CryoSat, a 711kg European Space Agency satellite, carries a radar altimeter that will scan the thickness of polar ice sheets and floating sea ice to a previously unattained accuracy of a centimetre per year.
If the launch from a base in northern Russia goes according to plan, climate scientists will gain a powerful new tool.
Like a canary in a coalmine, the Arctic sea ice that is CryoSat’s main focus could be an early indicator of big trouble for all of us.
Satellite data suggest that this ice cover has been shrinking at around 3% a year since the 1970s, although information about its thickness – a critical factor in how serious the problem could be – remains sketchy.
Arctic ice disappearing
Last month, US researchers said the Arctic ice cap is now at its smallest for more than a century.
“The year 2005 puts an exclamation point on the pattern of Arctic warming we’ve seen in recent years,” said Mark Serreze of the US National Snow and Ice Data Centre.
In August, a study published in the British journal Nature determined that the collapse of a huge ice shelf in Antarctica in 2002 had no precedent since the end of the last Ice Age 11,000 years ago.
The Larsen B-iceshelf, measuring some 3250km squared in area and 220m thick, broke away from the eastern Antarctic peninsula – a “hot spot” where temperatures have risen by around 2 degrees centigrade over the past half-century.
Difference of opinions
Greenhouse-gas negationists insist that such warming is part of a natural cycle in the planet’s orbit and inclination that has caused many climate shifts in the past.
Many scientists though shrug at such opinions.
Scientific data suggest that the
Barely a week goes by without a new study strengthening the conclusion that the warming is man-made – it comes from carbon-gas pollution from fossil fuels which store heat from the Sun instead of letting it radiate into space.

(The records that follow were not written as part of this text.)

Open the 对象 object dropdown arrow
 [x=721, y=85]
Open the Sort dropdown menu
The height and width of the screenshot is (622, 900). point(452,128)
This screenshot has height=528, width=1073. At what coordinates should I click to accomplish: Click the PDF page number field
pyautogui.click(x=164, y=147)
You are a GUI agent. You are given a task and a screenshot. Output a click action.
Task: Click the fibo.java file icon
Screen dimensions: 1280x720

The northern polar ice cap is mainly floating sea ice whose loss would not affect global sea levels.
Some experts worry, though, that the onrush of cold freshwater would dramatically stop the conveyor belt of warm ocean currents that provide northwestern Europe with its balmy weather.
The Antarctic ice cap lies mainly on rock above sea level. Eastern Antarctica, which covers 75% of the continent’s total land area, holds 85% of the world’s ice.
Its loss would be catastrophic, as it would drown small island states, delta regions and many coastal cities.
No one today sees any sign that this doomsday scenario will come to pass.
All the indications are that the East Antarctica icesheet is stable, and against all expectations a study published last year said the icesheet might even have thickened in recent years because of extra snowfall.
Such surprises highlight the many unknowns about the state of the polar icecaps.
One big worry is about “positive feedback” – the scientific term for a vicious circle. In other words, the loss of the ice makes local waters warmer, which in turn helps to melt more ice, and so on.
CryoSat is the first in a series of six ESA Earth Explorer satellites designed to explore key environmental problems.
Its 1000-day mission is scheduled to start with a launch at 1500 GMT on Saturday from Plesetsk, a once-secret Soviet base in the Archangel region.
The launch vehicle is a Rockot – a converted Soviet-era SS-19 ballistic missile with an additional Breeze-KM upper stage.